Start of SUPPLIED ENTRIES

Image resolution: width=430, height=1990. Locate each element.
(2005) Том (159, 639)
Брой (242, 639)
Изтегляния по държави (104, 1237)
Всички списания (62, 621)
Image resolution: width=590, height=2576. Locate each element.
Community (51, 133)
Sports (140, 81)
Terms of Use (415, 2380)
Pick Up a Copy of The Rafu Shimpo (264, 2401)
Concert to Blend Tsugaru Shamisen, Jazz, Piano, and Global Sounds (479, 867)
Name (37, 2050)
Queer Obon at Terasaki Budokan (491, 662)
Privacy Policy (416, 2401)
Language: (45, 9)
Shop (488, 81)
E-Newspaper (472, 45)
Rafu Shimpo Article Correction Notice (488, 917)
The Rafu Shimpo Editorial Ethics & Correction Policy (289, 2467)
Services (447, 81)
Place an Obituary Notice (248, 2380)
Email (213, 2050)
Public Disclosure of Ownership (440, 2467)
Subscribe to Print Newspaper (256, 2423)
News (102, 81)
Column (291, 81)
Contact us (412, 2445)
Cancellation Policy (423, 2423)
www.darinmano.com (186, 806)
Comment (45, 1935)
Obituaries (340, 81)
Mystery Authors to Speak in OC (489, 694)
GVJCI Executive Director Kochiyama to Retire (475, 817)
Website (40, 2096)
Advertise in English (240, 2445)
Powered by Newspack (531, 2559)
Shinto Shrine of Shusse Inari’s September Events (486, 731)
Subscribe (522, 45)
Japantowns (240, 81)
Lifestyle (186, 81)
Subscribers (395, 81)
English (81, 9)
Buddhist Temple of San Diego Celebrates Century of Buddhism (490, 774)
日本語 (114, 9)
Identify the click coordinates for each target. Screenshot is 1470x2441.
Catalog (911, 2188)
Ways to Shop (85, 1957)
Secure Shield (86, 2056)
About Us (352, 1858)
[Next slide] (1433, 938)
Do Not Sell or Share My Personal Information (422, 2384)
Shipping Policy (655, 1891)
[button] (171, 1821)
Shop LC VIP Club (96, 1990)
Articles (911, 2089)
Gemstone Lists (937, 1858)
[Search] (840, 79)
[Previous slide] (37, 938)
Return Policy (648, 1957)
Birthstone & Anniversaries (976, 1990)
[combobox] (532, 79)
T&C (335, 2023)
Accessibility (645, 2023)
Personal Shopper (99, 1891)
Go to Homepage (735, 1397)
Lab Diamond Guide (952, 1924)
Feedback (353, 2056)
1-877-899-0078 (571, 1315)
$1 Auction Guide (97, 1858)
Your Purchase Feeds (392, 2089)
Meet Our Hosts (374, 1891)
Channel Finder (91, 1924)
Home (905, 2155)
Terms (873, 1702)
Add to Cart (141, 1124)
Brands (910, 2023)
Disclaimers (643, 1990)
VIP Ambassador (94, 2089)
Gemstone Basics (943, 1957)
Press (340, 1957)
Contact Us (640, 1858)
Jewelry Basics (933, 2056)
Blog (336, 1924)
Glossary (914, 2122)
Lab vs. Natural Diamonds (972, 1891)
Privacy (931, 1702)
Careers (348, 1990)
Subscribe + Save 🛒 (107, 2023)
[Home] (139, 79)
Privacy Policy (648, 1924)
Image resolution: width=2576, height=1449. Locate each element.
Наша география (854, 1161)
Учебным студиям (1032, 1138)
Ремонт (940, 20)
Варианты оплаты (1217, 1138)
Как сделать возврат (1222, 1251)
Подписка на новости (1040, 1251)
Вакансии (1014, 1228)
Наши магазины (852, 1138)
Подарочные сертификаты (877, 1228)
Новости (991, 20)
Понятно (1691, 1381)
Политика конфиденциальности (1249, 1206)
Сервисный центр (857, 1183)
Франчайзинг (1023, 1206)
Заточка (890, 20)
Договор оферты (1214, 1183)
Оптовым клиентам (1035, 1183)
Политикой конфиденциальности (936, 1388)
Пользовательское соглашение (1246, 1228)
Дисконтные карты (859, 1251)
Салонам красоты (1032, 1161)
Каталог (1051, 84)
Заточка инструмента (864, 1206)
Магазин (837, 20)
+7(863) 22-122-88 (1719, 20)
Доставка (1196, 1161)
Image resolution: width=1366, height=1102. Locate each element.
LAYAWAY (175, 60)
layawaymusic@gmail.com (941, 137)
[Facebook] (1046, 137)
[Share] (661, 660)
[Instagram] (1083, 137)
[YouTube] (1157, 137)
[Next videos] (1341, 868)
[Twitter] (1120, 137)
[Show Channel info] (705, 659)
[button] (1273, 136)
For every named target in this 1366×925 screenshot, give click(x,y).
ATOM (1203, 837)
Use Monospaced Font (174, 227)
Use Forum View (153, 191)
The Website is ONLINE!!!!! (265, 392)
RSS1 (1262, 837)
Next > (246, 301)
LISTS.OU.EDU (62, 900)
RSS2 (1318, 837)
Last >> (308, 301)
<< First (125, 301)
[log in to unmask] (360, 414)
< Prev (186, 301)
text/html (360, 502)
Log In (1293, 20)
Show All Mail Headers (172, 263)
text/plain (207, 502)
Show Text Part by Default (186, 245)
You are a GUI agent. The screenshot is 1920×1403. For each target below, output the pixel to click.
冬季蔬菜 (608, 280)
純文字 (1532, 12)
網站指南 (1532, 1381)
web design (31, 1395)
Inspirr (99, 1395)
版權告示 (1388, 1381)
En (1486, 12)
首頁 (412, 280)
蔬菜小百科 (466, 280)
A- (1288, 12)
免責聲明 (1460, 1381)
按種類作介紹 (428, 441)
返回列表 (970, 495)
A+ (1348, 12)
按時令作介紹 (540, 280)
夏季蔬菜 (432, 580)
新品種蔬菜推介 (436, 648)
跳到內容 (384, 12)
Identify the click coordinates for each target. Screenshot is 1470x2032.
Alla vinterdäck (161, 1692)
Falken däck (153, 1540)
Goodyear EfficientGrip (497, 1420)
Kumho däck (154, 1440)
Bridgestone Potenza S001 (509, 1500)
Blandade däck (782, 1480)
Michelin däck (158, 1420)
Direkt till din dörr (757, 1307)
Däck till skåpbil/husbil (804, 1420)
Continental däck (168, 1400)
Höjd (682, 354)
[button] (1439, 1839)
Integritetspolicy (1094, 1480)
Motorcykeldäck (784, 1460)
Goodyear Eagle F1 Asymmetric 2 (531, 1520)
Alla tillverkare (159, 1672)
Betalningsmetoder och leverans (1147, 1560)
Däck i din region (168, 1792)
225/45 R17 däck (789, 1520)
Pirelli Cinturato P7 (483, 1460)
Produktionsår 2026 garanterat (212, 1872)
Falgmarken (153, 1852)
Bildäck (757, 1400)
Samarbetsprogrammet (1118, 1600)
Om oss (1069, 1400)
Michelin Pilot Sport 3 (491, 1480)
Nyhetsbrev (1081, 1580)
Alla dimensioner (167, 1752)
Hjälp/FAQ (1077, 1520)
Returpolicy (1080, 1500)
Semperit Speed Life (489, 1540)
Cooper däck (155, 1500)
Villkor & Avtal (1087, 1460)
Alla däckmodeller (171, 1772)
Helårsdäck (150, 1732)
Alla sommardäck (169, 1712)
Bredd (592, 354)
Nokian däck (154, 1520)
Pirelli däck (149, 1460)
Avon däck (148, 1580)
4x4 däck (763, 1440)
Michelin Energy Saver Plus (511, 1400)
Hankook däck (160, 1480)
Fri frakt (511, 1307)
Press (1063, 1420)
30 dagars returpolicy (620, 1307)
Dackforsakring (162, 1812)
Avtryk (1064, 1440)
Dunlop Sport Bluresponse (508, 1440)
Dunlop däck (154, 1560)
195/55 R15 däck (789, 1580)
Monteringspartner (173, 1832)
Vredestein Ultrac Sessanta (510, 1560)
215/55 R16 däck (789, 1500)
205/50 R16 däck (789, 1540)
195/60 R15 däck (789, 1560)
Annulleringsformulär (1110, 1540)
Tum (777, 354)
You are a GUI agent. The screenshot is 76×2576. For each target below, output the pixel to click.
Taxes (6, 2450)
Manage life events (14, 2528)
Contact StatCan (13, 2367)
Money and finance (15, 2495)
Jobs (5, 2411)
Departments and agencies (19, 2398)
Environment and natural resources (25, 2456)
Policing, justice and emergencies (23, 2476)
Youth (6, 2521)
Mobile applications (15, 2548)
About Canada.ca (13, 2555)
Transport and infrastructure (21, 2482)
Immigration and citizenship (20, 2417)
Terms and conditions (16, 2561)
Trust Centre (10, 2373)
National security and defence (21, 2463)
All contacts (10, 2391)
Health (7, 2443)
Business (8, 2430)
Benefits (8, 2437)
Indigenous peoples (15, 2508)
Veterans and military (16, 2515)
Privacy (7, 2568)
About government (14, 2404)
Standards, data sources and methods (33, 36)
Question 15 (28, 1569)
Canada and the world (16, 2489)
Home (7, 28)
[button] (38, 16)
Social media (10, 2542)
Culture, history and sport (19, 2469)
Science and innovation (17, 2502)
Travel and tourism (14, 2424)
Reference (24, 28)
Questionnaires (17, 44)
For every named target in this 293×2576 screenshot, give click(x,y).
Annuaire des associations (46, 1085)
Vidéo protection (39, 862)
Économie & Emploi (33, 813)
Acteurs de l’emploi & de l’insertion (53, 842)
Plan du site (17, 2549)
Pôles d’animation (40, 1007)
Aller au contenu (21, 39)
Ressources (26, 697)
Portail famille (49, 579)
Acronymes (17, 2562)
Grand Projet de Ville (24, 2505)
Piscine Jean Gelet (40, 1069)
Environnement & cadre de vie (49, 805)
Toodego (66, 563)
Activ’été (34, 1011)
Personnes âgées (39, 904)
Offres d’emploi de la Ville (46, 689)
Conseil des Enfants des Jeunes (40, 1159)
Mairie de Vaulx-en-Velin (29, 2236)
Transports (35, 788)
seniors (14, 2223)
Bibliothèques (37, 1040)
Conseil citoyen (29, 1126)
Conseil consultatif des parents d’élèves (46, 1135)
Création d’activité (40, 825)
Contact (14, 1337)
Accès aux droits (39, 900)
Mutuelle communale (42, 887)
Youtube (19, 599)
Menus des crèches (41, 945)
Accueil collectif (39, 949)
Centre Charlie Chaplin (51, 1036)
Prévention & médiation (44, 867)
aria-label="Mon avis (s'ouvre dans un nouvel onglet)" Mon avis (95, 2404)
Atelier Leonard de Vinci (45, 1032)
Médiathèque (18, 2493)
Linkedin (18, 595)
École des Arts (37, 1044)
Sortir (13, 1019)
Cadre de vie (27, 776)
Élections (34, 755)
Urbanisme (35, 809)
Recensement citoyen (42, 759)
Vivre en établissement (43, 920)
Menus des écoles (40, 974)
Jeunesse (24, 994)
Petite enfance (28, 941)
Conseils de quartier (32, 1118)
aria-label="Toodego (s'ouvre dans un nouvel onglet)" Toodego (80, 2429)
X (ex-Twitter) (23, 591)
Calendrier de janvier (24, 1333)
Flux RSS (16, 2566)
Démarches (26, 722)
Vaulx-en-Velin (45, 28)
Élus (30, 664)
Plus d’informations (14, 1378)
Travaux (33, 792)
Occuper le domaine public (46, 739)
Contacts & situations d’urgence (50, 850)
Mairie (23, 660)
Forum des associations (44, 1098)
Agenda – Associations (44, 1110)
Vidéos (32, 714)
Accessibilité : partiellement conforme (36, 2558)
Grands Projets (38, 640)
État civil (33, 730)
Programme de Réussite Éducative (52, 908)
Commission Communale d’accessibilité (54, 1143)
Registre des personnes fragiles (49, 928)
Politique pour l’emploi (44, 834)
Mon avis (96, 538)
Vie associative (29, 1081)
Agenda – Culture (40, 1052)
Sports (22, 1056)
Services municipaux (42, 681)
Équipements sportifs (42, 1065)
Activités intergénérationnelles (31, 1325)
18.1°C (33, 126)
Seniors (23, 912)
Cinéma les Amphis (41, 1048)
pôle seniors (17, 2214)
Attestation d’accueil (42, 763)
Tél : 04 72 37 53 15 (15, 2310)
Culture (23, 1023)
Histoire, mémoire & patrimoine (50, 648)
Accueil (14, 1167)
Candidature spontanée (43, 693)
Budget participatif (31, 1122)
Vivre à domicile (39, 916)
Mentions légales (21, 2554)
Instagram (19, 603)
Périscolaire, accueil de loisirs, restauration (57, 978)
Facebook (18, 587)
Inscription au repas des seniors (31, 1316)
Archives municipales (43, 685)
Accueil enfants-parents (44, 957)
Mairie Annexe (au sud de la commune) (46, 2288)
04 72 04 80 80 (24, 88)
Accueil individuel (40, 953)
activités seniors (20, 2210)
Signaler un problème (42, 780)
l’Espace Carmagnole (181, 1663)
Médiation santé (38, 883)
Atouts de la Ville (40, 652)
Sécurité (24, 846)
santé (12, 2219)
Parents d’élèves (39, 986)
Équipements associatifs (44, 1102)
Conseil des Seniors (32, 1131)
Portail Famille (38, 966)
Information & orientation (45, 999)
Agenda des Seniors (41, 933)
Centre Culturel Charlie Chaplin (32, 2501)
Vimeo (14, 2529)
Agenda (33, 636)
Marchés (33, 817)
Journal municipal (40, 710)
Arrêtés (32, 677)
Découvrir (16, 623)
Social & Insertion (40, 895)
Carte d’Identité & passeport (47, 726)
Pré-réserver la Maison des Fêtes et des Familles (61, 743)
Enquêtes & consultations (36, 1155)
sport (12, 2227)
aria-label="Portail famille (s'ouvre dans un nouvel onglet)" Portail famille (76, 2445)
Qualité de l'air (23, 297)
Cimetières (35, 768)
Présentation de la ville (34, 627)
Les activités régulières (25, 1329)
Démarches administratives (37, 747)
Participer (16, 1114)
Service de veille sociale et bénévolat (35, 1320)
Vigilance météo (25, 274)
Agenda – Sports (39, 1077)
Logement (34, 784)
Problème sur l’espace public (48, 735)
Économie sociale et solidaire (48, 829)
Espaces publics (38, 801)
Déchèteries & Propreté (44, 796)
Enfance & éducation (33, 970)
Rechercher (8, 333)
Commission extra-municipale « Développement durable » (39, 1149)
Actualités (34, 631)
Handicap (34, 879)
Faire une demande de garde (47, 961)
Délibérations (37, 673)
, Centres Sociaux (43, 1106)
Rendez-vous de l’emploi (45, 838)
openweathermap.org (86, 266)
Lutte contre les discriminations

End of SUPPLIED ENTRIES

ACTION ITEM
Each line above from the one with "Glossary (914, 2122)" up to and including the one with "跳到內容 (384, 12)" must be set down exactly, and no line outside that span may appear.

SOLUTION TO THIS TASK
Glossary (914, 2122)
Lab vs. Natural Diamonds (972, 1891)
Privacy (931, 1702)
Careers (348, 1990)
Subscribe + Save 🛒 (107, 2023)
[Home] (139, 79)
Privacy Policy (648, 1924)
Image resolution: width=2576, height=1449. Locate each element.
Наша география (854, 1161)
Учебным студиям (1032, 1138)
Ремонт (940, 20)
Варианты оплаты (1217, 1138)
Как сделать возврат (1222, 1251)
Подписка на новости (1040, 1251)
Вакансии (1014, 1228)
Наши магазины (852, 1138)
Подарочные сертификаты (877, 1228)
Новости (991, 20)
Понятно (1691, 1381)
Политика конфиденциальности (1249, 1206)
Сервисный центр (857, 1183)
Франчайзинг (1023, 1206)
Заточка (890, 20)
Договор оферты (1214, 1183)
Оптовым клиентам (1035, 1183)
Политикой конфиденциальности (936, 1388)
Пользовательское соглашение (1246, 1228)
Дисконтные карты (859, 1251)
Салонам красоты (1032, 1161)
Каталог (1051, 84)
Заточка инструмента (864, 1206)
Магазин (837, 20)
+7(863) 22-122-88 (1719, 20)
Доставка (1196, 1161)
Image resolution: width=1366, height=1102. Locate each element.
LAYAWAY (175, 60)
layawaymusic@gmail.com (941, 137)
[Facebook] (1046, 137)
[Share] (661, 660)
[Instagram] (1083, 137)
[YouTube] (1157, 137)
[Next videos] (1341, 868)
[Twitter] (1120, 137)
[Show Channel info] (705, 659)
[button] (1273, 136)
For every named target in this 1366×925 screenshot, give click(x,y).
ATOM (1203, 837)
Use Monospaced Font (174, 227)
Use Forum View (153, 191)
The Website is ONLINE!!!!! (265, 392)
RSS1 (1262, 837)
Next > (246, 301)
LISTS.OU.EDU (62, 900)
RSS2 (1318, 837)
Last >> (308, 301)
<< First (125, 301)
[log in to unmask] (360, 414)
< Prev (186, 301)
text/html (360, 502)
Log In (1293, 20)
Show All Mail Headers (172, 263)
text/plain (207, 502)
Show Text Part by Default (186, 245)
You are a GUI agent. The screenshot is 1920×1403. For each target below, output the pixel to click.
冬季蔬菜 (608, 280)
純文字 (1532, 12)
網站指南 (1532, 1381)
web design (31, 1395)
Inspirr (99, 1395)
版權告示 (1388, 1381)
En (1486, 12)
首頁 (412, 280)
蔬菜小百科 (466, 280)
A- (1288, 12)
免責聲明 (1460, 1381)
按種類作介紹 (428, 441)
返回列表 (970, 495)
A+ (1348, 12)
按時令作介紹 (540, 280)
夏季蔬菜 (432, 580)
新品種蔬菜推介 (436, 648)
跳到內容 (384, 12)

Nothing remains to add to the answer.